No sooner had a local currency returned than inflation began to run rampant.
- Inflation has emerged from what the government of Zimbabwe terms “quasi-fiscal” spending, which is off-budget expenditures
- Dollarisation or the official use of the United States dollar, has mitigated the effect of inflation historically in Zimbabwe and is expected to result in stability going forward
- Government has in the past resisted any efforts to adopt the use of multi-currencies in Zimbabwe but has gone on to make an about turn and adopt the United States dollar
- Businesses and households in Zimbabwe now openly require United States dollars for certain goods and services
The government then banned the use of multiple currencies and legalised the Zimbabwe dollar as the sole legal tender and medium of exchange. Interestingly because of the lack of macroeconomic fundamentals, the economy of Zimbabwe automatically dollarises by itself. How so? It goes back to the earlier assertion: the country still relies heavily on imports while producing little. This, coupled with the fact that the economy, for the most part, is informalised, means that economic agents, households, and firms are more inclined to offer their goods and services for hard currency than they would for the local currency, who’s rapidly depreciating value poses the risk of financial loss should they opt to transact business in Zimbabwe dollars.

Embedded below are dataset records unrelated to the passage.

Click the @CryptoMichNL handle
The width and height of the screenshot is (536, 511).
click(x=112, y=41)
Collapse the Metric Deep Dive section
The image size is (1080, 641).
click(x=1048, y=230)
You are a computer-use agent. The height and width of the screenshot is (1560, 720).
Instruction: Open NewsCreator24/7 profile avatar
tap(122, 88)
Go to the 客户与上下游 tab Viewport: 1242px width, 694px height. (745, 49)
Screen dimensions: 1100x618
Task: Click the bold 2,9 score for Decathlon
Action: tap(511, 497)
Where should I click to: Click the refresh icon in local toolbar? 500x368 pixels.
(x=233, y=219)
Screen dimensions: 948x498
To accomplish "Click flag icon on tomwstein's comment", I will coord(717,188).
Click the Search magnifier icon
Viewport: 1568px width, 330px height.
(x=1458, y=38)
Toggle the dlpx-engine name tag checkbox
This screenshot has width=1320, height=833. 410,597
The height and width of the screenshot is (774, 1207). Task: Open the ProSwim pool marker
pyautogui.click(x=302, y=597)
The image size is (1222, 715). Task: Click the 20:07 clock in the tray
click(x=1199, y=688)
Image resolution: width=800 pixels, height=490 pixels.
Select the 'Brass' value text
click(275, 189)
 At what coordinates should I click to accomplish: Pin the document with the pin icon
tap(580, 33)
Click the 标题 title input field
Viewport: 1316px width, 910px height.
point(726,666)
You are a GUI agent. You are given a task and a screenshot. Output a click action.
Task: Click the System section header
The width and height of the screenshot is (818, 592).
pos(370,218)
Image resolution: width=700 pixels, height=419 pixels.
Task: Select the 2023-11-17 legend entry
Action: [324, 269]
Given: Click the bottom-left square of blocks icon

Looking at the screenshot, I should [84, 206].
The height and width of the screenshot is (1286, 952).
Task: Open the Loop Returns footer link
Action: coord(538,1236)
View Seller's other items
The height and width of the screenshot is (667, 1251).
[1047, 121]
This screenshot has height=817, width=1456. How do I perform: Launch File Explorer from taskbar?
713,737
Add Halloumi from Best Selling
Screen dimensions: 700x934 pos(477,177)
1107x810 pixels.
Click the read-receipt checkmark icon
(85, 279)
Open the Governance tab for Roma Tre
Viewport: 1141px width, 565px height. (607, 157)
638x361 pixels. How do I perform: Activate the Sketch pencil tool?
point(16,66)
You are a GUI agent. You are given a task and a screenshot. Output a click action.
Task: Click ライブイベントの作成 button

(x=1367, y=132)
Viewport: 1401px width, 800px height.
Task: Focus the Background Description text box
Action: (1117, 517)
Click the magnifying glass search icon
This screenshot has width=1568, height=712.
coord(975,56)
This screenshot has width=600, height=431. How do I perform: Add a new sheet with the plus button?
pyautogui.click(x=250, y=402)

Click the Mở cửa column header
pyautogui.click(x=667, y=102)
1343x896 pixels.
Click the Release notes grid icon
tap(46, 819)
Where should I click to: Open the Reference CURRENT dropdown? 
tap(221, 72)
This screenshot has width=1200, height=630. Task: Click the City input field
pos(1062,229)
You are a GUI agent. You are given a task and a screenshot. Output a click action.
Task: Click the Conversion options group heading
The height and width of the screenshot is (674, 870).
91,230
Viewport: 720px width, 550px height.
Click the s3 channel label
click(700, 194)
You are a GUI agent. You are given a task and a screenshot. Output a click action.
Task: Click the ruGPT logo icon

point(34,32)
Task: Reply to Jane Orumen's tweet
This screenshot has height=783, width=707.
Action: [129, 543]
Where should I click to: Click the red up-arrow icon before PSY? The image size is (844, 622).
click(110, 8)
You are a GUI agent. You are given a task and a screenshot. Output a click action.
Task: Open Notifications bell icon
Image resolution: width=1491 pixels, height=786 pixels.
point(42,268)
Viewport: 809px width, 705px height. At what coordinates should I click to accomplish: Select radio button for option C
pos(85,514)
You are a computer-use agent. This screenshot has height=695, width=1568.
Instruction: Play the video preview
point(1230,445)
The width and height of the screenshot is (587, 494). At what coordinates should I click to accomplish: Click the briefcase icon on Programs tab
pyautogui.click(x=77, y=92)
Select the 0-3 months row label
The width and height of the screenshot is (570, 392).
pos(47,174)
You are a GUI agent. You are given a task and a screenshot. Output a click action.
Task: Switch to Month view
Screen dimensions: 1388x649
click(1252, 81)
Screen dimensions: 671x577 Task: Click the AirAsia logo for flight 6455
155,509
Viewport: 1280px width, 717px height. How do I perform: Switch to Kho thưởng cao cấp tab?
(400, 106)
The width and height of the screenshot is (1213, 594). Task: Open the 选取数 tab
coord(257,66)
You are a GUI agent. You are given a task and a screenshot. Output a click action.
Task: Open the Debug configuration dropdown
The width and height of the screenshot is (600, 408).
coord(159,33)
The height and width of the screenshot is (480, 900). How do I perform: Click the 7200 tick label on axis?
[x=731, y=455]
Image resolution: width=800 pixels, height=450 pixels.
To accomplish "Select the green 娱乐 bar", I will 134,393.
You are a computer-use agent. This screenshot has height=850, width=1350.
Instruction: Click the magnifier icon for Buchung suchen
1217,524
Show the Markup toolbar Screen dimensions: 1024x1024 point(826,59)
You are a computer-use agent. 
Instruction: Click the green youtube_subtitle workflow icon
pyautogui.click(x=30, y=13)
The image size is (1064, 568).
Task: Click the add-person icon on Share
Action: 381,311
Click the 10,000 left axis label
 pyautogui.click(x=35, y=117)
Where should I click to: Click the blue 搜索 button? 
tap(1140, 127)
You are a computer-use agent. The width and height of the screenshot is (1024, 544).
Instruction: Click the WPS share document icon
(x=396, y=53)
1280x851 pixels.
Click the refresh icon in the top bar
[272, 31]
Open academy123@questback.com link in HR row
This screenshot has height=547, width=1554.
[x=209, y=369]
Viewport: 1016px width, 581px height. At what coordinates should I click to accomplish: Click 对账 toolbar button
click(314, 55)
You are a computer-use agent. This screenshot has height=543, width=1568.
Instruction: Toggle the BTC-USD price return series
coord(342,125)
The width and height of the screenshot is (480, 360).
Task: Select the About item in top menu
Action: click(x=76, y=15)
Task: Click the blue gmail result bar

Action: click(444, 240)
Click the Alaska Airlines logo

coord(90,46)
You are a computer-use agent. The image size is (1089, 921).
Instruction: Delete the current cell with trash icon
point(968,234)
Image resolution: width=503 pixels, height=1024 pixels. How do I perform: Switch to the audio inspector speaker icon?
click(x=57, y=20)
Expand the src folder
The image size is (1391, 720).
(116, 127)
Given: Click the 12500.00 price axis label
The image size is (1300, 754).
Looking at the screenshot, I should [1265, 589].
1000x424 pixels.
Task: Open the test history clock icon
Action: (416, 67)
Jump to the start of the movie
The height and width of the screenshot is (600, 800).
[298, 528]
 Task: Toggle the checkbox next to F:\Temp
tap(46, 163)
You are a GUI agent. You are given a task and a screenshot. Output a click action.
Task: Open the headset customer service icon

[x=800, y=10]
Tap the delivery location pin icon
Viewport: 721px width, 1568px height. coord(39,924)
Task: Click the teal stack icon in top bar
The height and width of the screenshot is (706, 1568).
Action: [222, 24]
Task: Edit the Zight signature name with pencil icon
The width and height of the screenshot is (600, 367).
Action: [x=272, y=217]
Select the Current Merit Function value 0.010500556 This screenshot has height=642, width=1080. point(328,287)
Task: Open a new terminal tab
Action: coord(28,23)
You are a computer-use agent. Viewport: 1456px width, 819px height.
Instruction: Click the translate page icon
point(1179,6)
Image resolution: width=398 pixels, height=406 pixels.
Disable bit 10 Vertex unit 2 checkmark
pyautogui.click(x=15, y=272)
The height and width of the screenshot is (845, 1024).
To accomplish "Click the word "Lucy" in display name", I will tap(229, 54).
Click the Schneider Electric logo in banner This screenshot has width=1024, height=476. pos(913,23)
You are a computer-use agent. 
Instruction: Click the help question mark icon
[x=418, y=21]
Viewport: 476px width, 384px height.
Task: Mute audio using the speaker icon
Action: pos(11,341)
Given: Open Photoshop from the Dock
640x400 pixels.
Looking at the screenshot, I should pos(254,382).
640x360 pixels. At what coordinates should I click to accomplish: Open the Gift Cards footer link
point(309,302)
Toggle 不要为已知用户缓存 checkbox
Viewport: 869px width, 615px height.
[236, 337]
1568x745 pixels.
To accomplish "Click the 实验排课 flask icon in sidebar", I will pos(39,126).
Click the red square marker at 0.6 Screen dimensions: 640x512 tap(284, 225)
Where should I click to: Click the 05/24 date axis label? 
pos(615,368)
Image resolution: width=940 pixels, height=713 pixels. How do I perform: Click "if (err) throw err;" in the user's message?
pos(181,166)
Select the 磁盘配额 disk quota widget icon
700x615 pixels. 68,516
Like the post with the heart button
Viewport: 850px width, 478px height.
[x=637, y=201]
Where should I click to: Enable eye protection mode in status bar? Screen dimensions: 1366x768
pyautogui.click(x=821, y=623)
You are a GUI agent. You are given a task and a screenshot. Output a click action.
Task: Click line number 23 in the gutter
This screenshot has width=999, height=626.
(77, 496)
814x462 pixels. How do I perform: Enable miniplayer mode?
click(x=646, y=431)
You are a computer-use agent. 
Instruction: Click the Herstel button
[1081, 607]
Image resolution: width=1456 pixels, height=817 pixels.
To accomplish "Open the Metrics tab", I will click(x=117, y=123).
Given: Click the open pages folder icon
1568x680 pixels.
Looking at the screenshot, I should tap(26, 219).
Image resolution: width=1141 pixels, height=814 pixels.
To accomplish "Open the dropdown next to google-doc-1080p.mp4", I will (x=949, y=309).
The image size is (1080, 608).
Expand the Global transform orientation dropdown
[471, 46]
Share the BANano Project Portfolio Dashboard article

The desire to keep the Zimbabwe dollar in circulation and alive has caused the government to resort to measures that could be called extreme in different circles. In May 2022, the president of the country, Emmerson Mnangagwa, appeared on state television to announce a “raft of measures” designed to stabilise the economy. They included a ban on bank lending, a ban on international payments to third-party suppliers and an increase in taxes for participants in the local stock market. These had the effect of further undermining confidence in the economy, unfortunately. Recently government hiked interest rates to 200%. By any measure, this is an aggressive policy position.
Theoretically, other countries use a conventional method of dealing with rising inflation. Interest rates are an effective tool any central banker has in their arsenal.
Such a hike may very well achieve its intended purpose; however, it will not be without economic pain in this instance. The country will have to revise its earlier growth projections of about 7-8% downwards. The IMF had predicted a growth rate of between 3-5% in any case. The interest rate hike is flawed in that it presupposes that the reason for Zimbabwe’s stubborn inflation is excessive money supply and that economic agents are using this excessive money supply to speculate in the economy by borrowing cheap money and deploying it in investments and ventures which are then driving inflationary pressure.
There would be merit in this case if Zimbabwe did not already have some of the highest interest rates of any country anywhere. Before the interest rate hike to 200%, Zimbabwe’s interest rates were around 60% per annum which is very high compared to not only the country’s neighbours and other countries in the world. This latest hike has seen the debts of households and firms ballooning and, in the process, increasing the risk of financial distress and the rate of non-performing loans on the books of commercial banks.
Most interestingly, the government has introduced gold coins to the market. The central bank is minting gold coins which have been named “Mosi Oua Tunya”, this is the native name of Victoria Falls, and perhaps in a very telling and indicative irony “Mosi Oua Tunya” is also the name of a locally produced brand of cigars…
Will the gold coins achieve their intended purpose, or will they go up in smoke?